Омар Исиро ответил без раздумья, он ждал такого вопроса:
— Думаю, восемьдесят из ста высказались за помощь.
— Вы слышали, Готлиб Бар? — сказал я. — Не будем ждать окончательного подсчёта. Прикажите эшелонам помощи переходить границы Клура.
Я редко видел Бара взволнованным. Сейчас он до того волновался, что не смог сразу ответить. Ответственность за великое политическое решение была ему не по плечу. Он не говорил, а мямлил:
— Понимаю… Но как объявить? Ваш приказ? Решение Ядра?
Я засмеялся — так он был смешон в своей запоздалой нерешительности.
— Решение народа, а Ядро только формулирует выводы из этого решения. Надеюсь, никто не против? Исиро, подготовьте мою передачу. Я больше всех сопротивлялся помощи, мне, стало
Я пошёл к выходу. Меня задержал Гонсалес, он выглядел так, словно обнаружил во мне что-то неожиданное.
— Семипалов, не хотите прежде посовещаться с Гамовым?
Я пожал плечами.
— Зачем? Гамов болен. Если я пойду совещаться с ним, он подумает, что у меня сомнения. Всё это лишние тревоги. Моя речь успокоит его.
Исиро ожидал в дверях. Но Гонсалес опять задержал меня.
— Семипалов, знаете, как вас называют среди сторонников Гамова?
— Вы имеете в виду Сербина и его приятелей? Они меня ненавидят. Чёрт не нашего бога, вроде бы так?
— Именно так. Они не понимают вас. Я тоже не всегда вас понимаю, Семипалов.
— Спасибо за признание. Оно мне пригодится, когда я предстану перед судом вашего трибунала. А что до чертей, своих и чужих, то все мы верные дьяволы своего божества.
— Не так. Есть черти и есть ангелы. Хороший Господь достаточно широк, чтобы вместить в себя противоречие. Слуги ему нужны разные.
И ангелоподобный Гонсалес улыбнулся самой ангельской из своих улыбок. Среди всех помощников Гамова только этого страшного человека, Аркадия Гонсалеса, я искренне побаивался и открыто не любил.
10
Речь в многократных повторениях пошла в эфир. Теперь я был вправе спокойно идти к Гамову. Я пришёл, не предупреждая заранее. Сербин в своём закутке зашивал что-то из одежды. Он вскочил, выкрикнул какое-то военное приветствие, я, не слушая и не здороваясь, прошёл дальше. Гамов сидел на кровати, пожилая медсестра Матильда что-то втирала в его обнажённую руку. Он оттолкнул её и поднялся. Лицо его излучало радость. Здоровым он, однако, не выглядел, я сразу отметил, что до настоящего восстановления ещё далеко. Он, сразу стало ясно, сам не понимал в эти первые часы ликования, что ему не до работы, зато я определил: ещё не время мне сдавать государственные дела. На нашем разговоре это, впрочем, не сказалось — я хорошо знал своё истинное место.

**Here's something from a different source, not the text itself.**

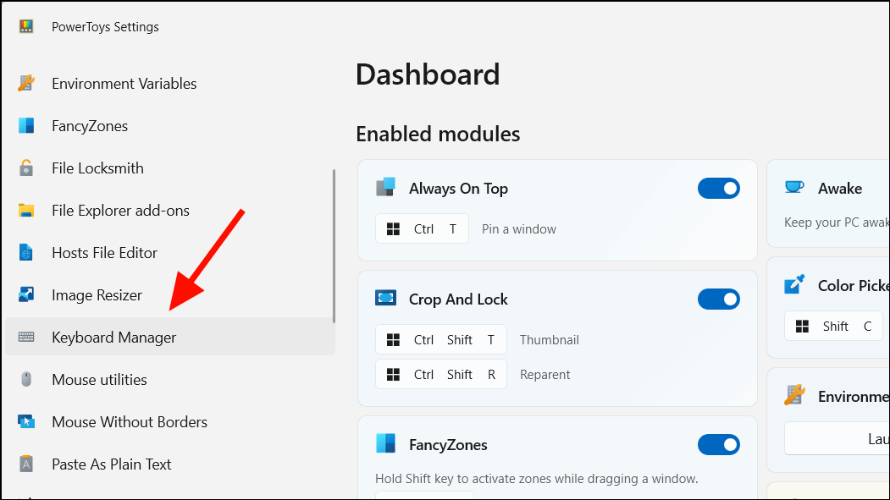Click the Image Resizer icon

[26, 294]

— Спасибо, Семипалов! — сказал он горячо и сделал знак Матильде, чтобы вышла. — Отличная речь! Вы сделали больше, чем я мог ожидать.
Я не хотел, чтобы у него создалось превратное представление о моём реальном отношении к собственным поступкам.
— Вынужденная речь, Гамов. По-прежнему считаю, что мы совершаем большую ошибку. Но что сделано, то сделано.
Он засмеялся. Он показал мне смехом, что понимает, как мне было нелегко, и надеется, что, отступив в споре, я и дальше буду идти по предписанному пути. Всё же он уточнил:
— Не считаете ли вы, что я должен выступить по стерео? И возвратиться к делам? Вам сейчас очень трудно…
— Трудно, да. Но ещё трудней будет, если вы, преждевременно вернувшись, вскоре опять свалитесь. Самые важные события впереди, они потребуют вашего непосредственного участия. А что до эфира… Поблагодарить народ за веру в вас, конечно, нужно. Но не дольше того, что разрешат врачи. Говорить будете из этой комнаты.
Он сказал с волнением, которого не мог сдержать:
— Я сделаю всё, что вы прикажете. Я верю в вас.